**To do**
Output all the records word for word. Drop the pictures.

(Data extracts begins)

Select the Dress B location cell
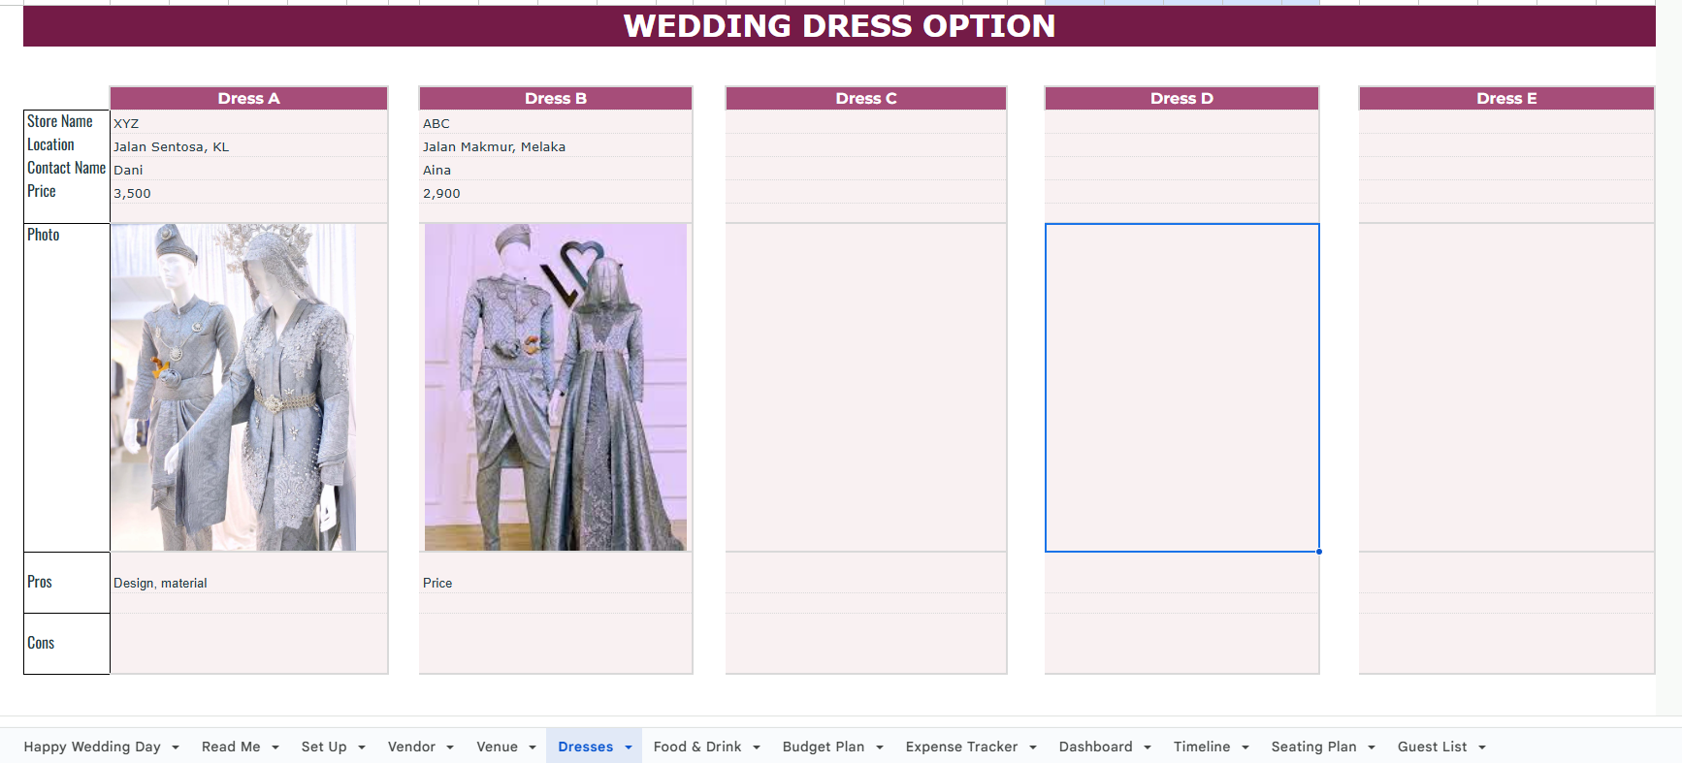Screen dimensions: 1682x763 [555, 146]
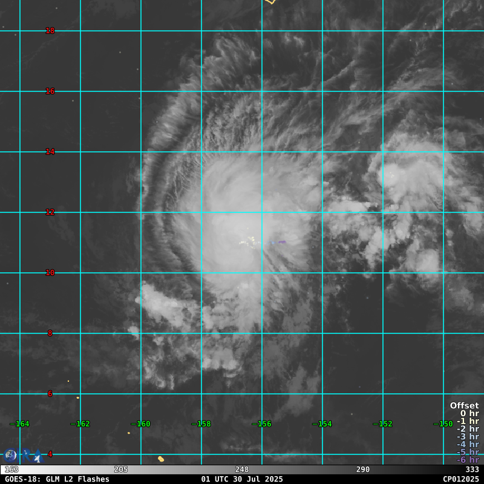484x484 pixels.
Task: Click the 01 UTC 30 Jul 2025 timestamp
Action: [242, 479]
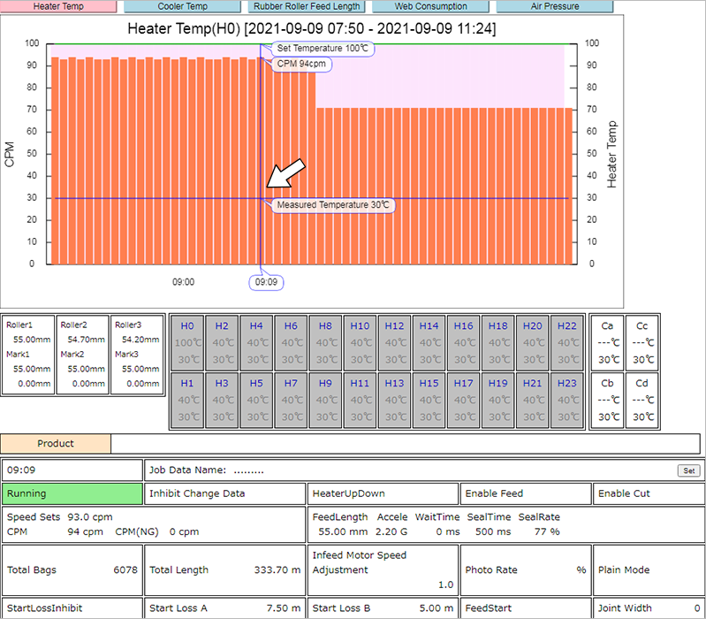The width and height of the screenshot is (706, 619).
Task: Click the 09:09 time marker on chart
Action: pyautogui.click(x=266, y=283)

(Data extracts ends)

**Result of this exercise**
Select the Dress B location cell
Screen dimensions: 1682x763 [555, 146]
484x484 pixels.
Task: Click the 01 UTC 30 Jul 2025 timestamp
Action: [242, 479]
The width and height of the screenshot is (706, 619).
Task: Click the 09:09 time marker on chart
Action: pyautogui.click(x=266, y=283)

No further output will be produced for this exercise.